Destine Publishes Article on Black Women and Femme Actors
Shaneda Destine, an assistant professor of sociology and Africana studies, published an article in the publication Societies without Borders titled "#ReclaimingMyTime: Black Women and Femme Movement Actors’ Experiences with Intra-Movement Conflicts and the Case for a Transformative Healing Justice Model." The article is on Black women and femme’s experiences with intra-movement conflicts and their role in mitigating violence.
Destine focuses on the Transformational Healing Justice Model (THJM) and its effects on Black women combating police violence.
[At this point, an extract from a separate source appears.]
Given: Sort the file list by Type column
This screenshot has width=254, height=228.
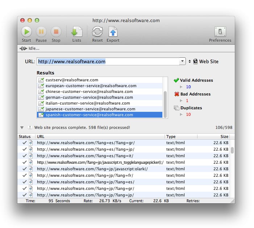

This model improves upon the Consciousness, Vision, and Strategy (CVS) model by including healing circles and debriefings for women and young activists taking part in civil movements.
“This research dates back in organizational history,” she said. “What I saw that was missing and what could be improved upon with the Consciousness, Vision, and Strategy model was to implement, at every stage of that model, a method that deals with healing justice.”
As many young activists, especially women, began participating in movements, such as Black Lives Matter, researchers noticed that the activists did not have the political education and organizational knowledge to debrief and organize to have their voices better heard.
“I hope my research brings forth the voices of the black women that are interviewed, the young protestors, and centers their voices within these movements,” Destine said. “With political education and the healing model, there can be more structured movement for a sustainable global cause. I’m hoping this research goes beyond academia and actually helps folks on the ground and that we can tweak it with collaboration as we move forward.”
Societies without Borders is an open-access, peer-reviewed journal that offers easy access to scholarly analyses of human rights.